Otro Padre Fundador, el médico presbiteriano Benjamin Rush, diagnosticó en 1813 que la rebelión contra la autoridad federal centralizada es "un exceso de pasión por la libertad" y que "constituye una forma de insania". En 1851, el Dr. Samuel Cartwright descubrió la "drapetomanía", mal que, según él, provocaba en los esclavos el deseo de huir, y también lo que llamó dysaesthesia aethiopis, enfermedad que impedía que los esclavos prestaran la debida atención a las órdenes del amo. No había esclavitud, había enfermedades. Hoy sucede lo mismo.

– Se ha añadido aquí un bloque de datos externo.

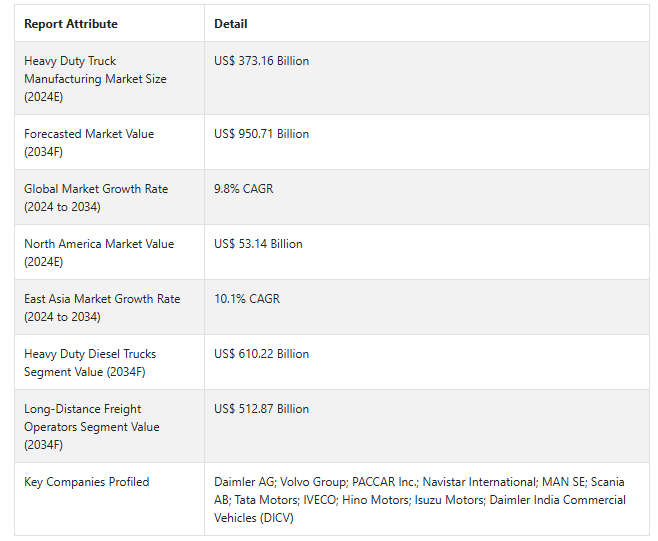Viewport: 658px width, 541px height.
Task: Select the North America Market Value label
Action: tap(99, 252)
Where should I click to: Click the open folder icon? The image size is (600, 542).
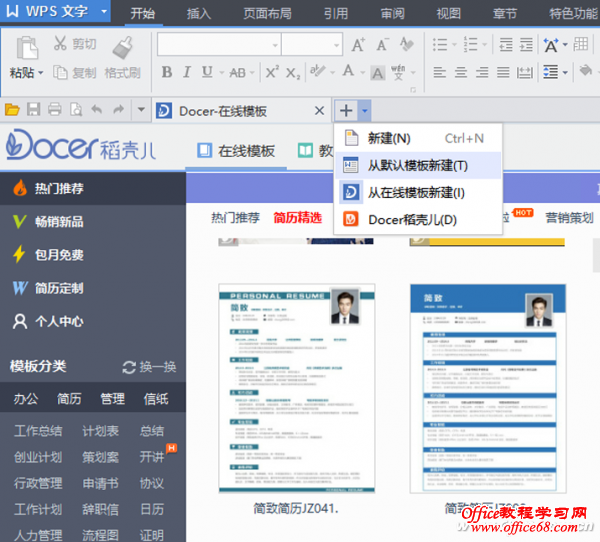coord(12,110)
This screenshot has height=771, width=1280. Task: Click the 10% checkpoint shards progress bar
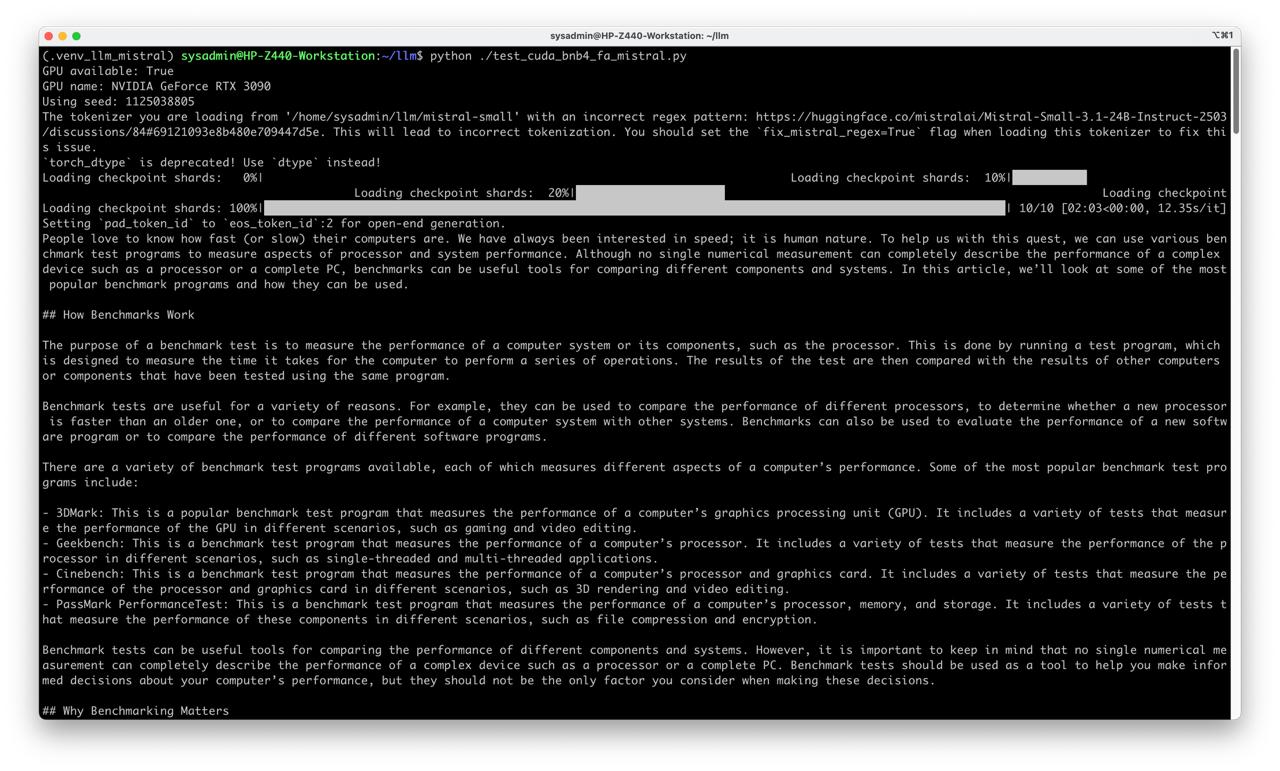(1049, 178)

El gobierno estadounidense necesita una juventud sumisa, dispuesta a sacrificar su vida en cualquier guerra que a la Casa Blanca se le antoje, y que no participe en pujas "subversivas" como los movimientos por la paz o en defensa de los derechos humanos. Drogas aparte, el Pentágono ha tomado medidas para evitar esos "peligros", particularmente en las universidades, cuna del rechazo a la guerra de Vietnam. La ley de prevención de la radicalización violenta y del terrorismo en el país, aprobada por la Cámara de Representantes, está destinada precisamente a los campus. La Unión Estadounidense de Libertades Civiles (ACLU, por sus siglas en inglés) ha revelado que el Pentágono acumulaba, en 2006, 186 expedientes de "protestas antimilitares" –algunas calificadas de "amenazas probables"– de grupos universitarios (The Nation, 25-1-08).

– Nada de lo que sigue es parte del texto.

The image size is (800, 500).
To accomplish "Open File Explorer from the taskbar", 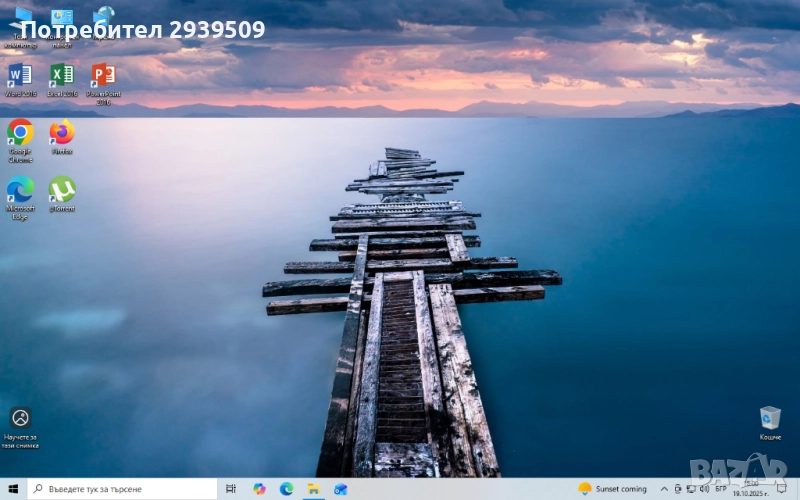I will coord(313,489).
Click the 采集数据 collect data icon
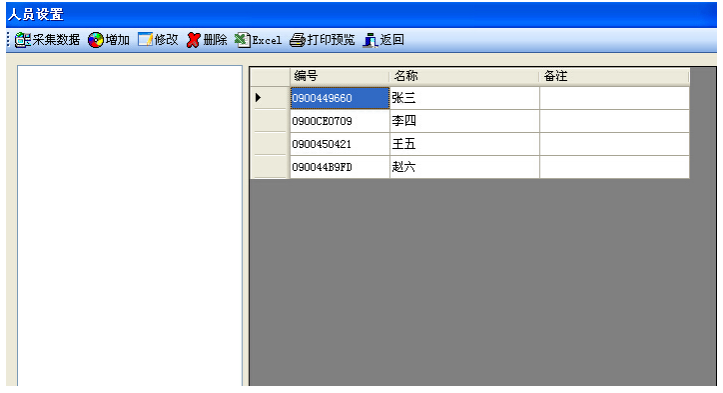Image resolution: width=723 pixels, height=393 pixels. pos(23,40)
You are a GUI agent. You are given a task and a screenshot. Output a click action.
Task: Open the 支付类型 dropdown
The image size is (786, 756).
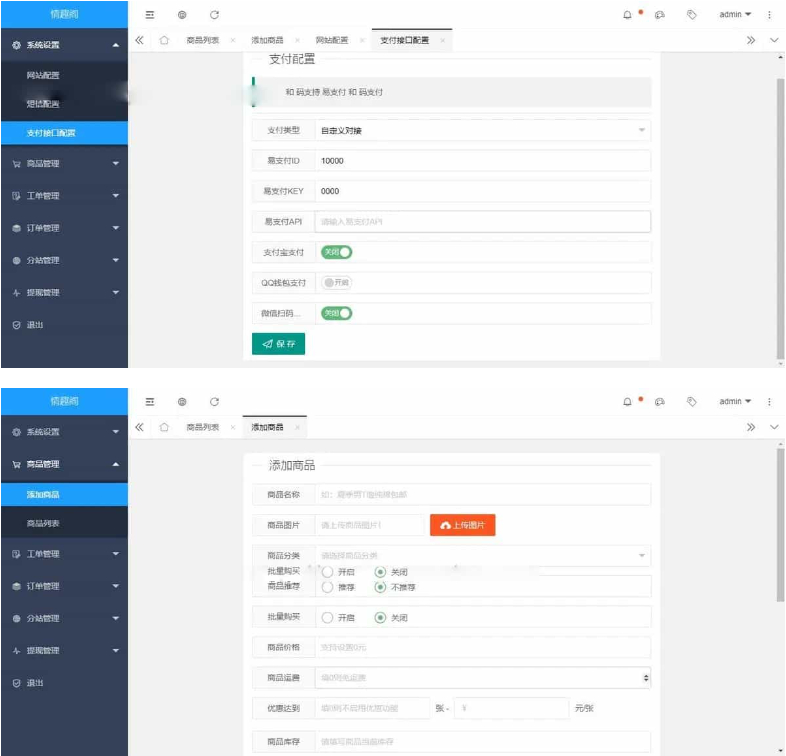[x=482, y=130]
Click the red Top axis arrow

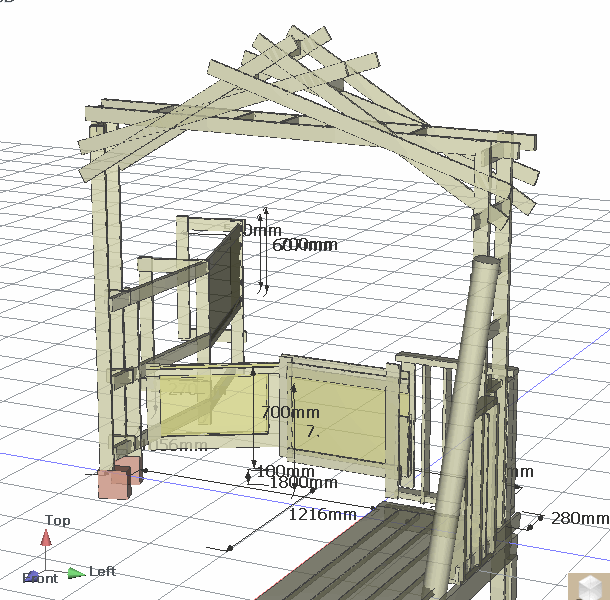click(45, 539)
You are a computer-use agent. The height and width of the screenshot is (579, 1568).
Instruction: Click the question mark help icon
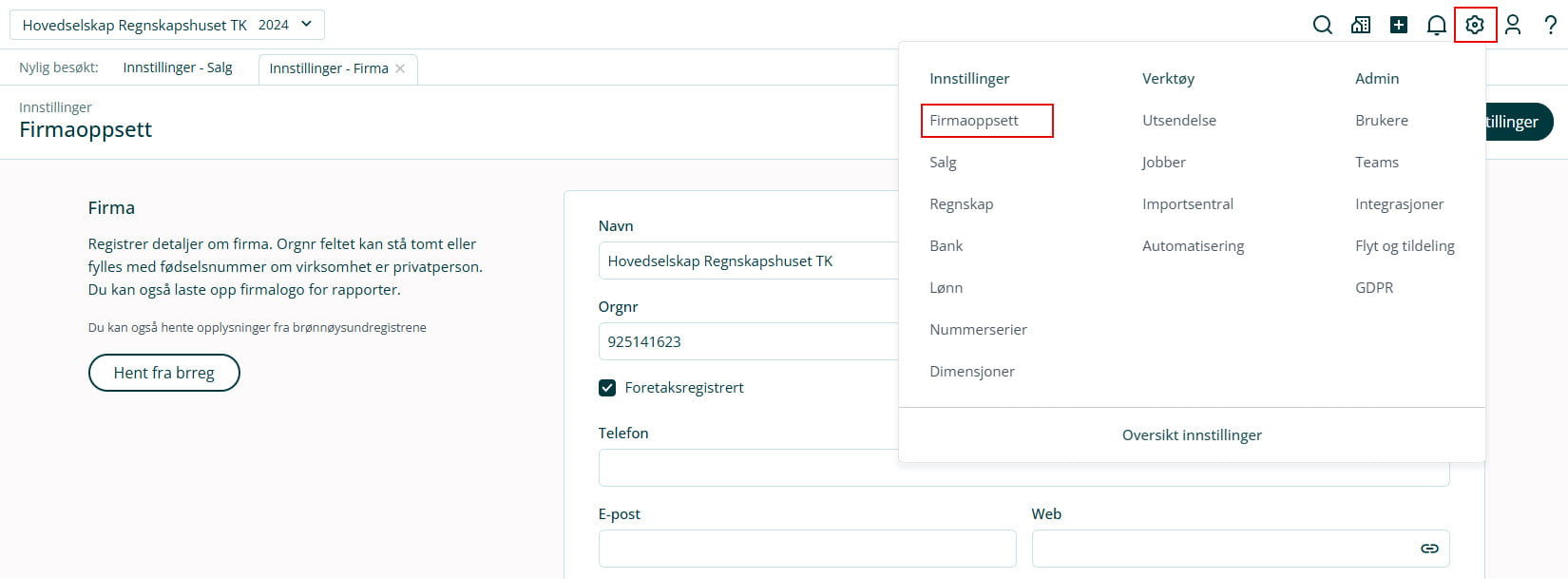(x=1551, y=25)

Los cuerpos policiales de dos tercios de las universidades cuentan –según el Departamento de Justicia– con un arsenal que incluye desde balas de goma y proyectiles de pimienta hasta rifles y armas semiautomáticas, aunque suelen más bien utilizar paralizantes eléctricos, esos parientes de la picana eléctrica, para reprimir manifestaciones. La "guerra antiterrorista" impulsó a incrementar la vigilancia en los campus mediante incontables circuitos cerrados de televisión, que se decuplicaron desde el 11/9. La industria electrónica y otras, muy agradecidas. Por lo pronto, el Departamento de Educación y el FBI han confeccionado una base de datos que registra a los 14 millones de estudiantes que solicitaron cada año becas en el período 2001-2006. ¿La razón? Identificar a "gente de interés" por su posible vinculación con alguna "actividad terrorista".

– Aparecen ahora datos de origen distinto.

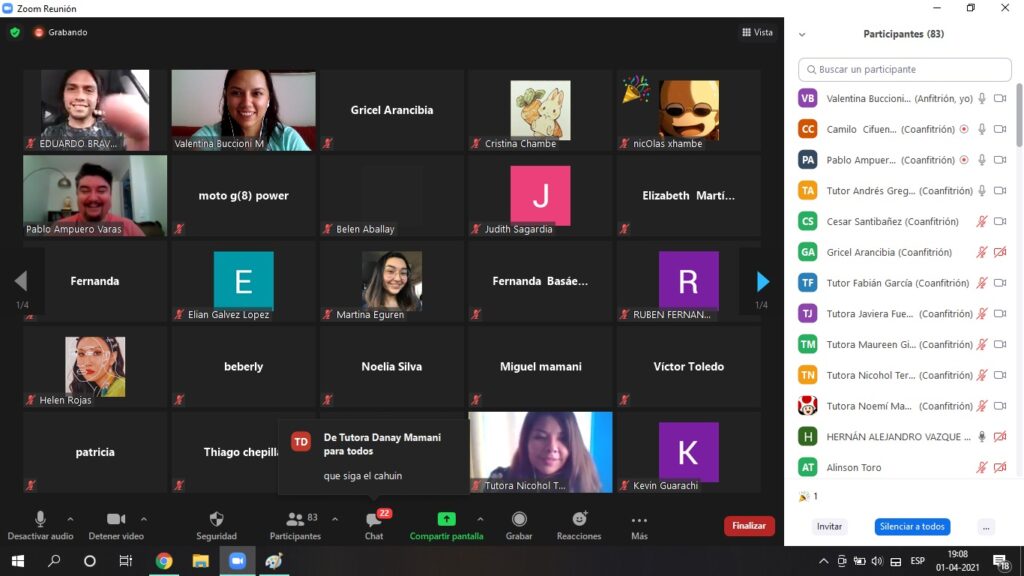Open the Chat panel icon
The width and height of the screenshot is (1024, 576).
[373, 520]
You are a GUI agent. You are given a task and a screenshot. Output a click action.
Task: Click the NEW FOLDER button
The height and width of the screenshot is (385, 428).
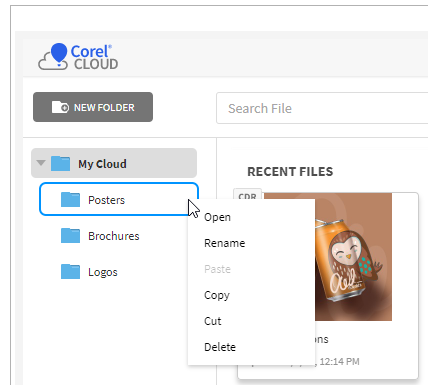tap(93, 107)
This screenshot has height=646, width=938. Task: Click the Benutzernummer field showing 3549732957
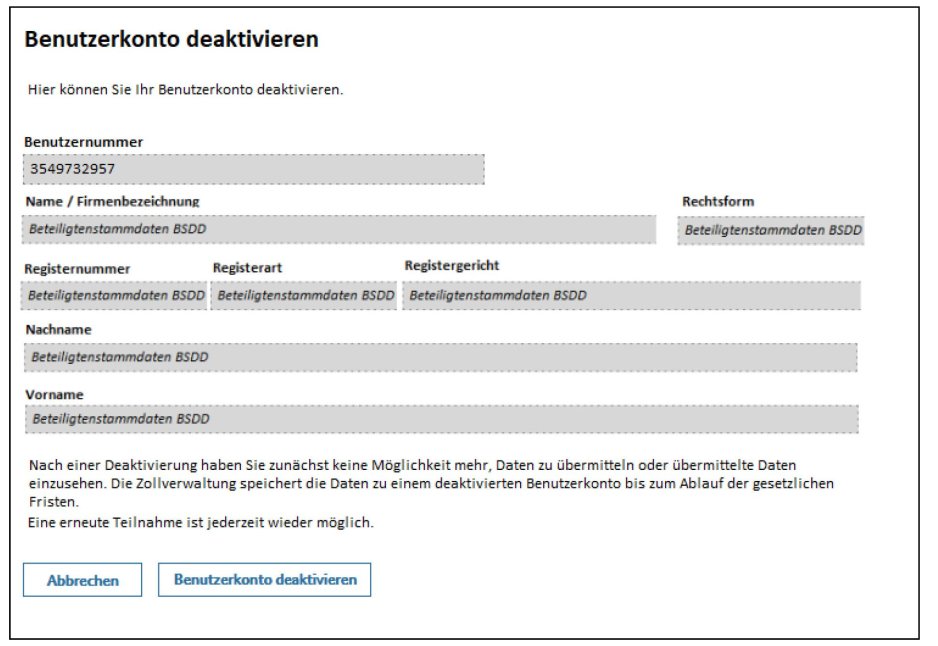pos(253,169)
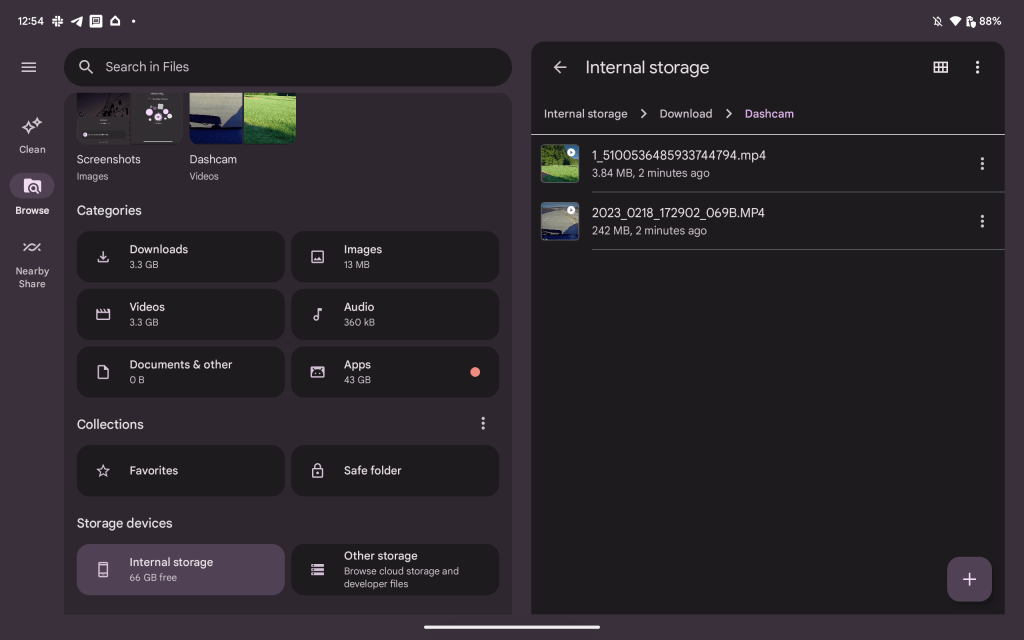
Task: Go back using the arrow beside Internal storage
Action: [x=560, y=67]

Los estudiantes extranjeros gozan de una vigilancia especial: el Departamento de Seguridad Interior (DHS, por sus siglas en inglés) lleva registrado el nombre de más de 4,7 millones de ellos, aunque sólo uno de cada veinte indocumentados ingresa en la universidad. Algunos carecen de medios y otros tienen buenas razones para no hacerlo: no pocos fueron deportados antes de graduarse. Pero no todos los estudiantes son candidatos a demonio para el DHS: otorga becas a alumnos y profesores para "promover una cultura de la seguridad interior en la comunidad académica" y ha fundado seis centros de excelencia en la materia (www.dhs.gov). Se trata de crear "un capital intelectual" contra el terrorismo. Más bien parece que el DHS se aplica a controlar estrictamente todo capital intelectual.